What to do >>
• 1. Answer these questions from the tribunal decision below, one line each:
(a) Where was the appeal heard?
(b) Who represented the respondent on 11 July 2016?
(c) Which judge granted the appellant permission to appeal?
• 2. List every distinct calendar date mentioned in the tribunal decision below.
• 3. Summarize the tribunal decision below in two sentences.

Text excerpt >>
The decision


IAC-FH-AR-V1

Upper Tribunal
(Immigration and Asylum Chamber) Appeal Number: IA/23442/2014


THE IMMIGRATION ACTS


Heard at Field House
Decision & Reasons Promulgated
On 3rd June 2016 and 11th July 2016
On 1st August 2016




Before

DEPUTY UPPER TRIBUNAL JUDGE SAINI



Between

DISTIN JAY GARUILLES
(ANONYMITY DIRECTION NOT MADE)

Appellant
and

THE SECRETARY OF STATE FOR THE HOME DEPARTMENT

Respondent

Representation:

For the Appellant: Litigant in person, unrepresented; formerly represented by Theva Solicitors
For the Respondent: Mr P Duffy, Senior Presenting Officer (3 June 2016)
Miss Z Ahmad, Senior Presenting Officer (11 July 2016)


DECISION AND REASONS

1. The Appellant appeals against the decision of First-tier Tribunal Judge Joshi promulgated on 22nd October 2015 against the Secretary of State's decision to refuse leave to remain on 29th May 2014 pursuant to paragraph 276ADE of the Immigration Rules and Article 8 ECHR.
2. The Appellant was granted permission to appeal by First-tier Tribunal Judge Parkes. The grounds upon which permission was granted may be summarised as follows:
"The grounds argue that the Appellant and his representative attended when the case was listed as a float but not reached and did not receive a notice of the renewed hearing which is itself an error. It is also argued that he cannot be reintegrated into the Philippines and that the judge had not applied a facts sensitive approach to the case.

Dataset content >>

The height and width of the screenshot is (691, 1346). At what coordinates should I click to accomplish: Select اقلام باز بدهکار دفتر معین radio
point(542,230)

Solved tasks >>
• 1.
(a) Field House
(b) Miss Z Ahmad, Senior Presenting Officer
(c) First-tier Tribunal Judge Parkes

• 2.
3rd June 2016
11th July 2016
1st August 2016
22nd October 2015
29th May 2014

• 3. Distin Jay Garuilles appeals against First-tier Tribunal Judge Joshi's decision, promulgated on 22nd October 2015, on the Secretary of State's refusal of leave to remain on 29th May 2014 under paragraph 276ADE of the Immigration Rules and Article 8 ECHR. Permission to appeal was granted by First-tier Tribunal Judge Parkes on grounds arguing that the appellant did not receive notice of the renewed hearing after his case, listed as a float, was not reached, that he cannot be reintegrated into the Philippines, and that the judge had not applied a fact-sensitive approach.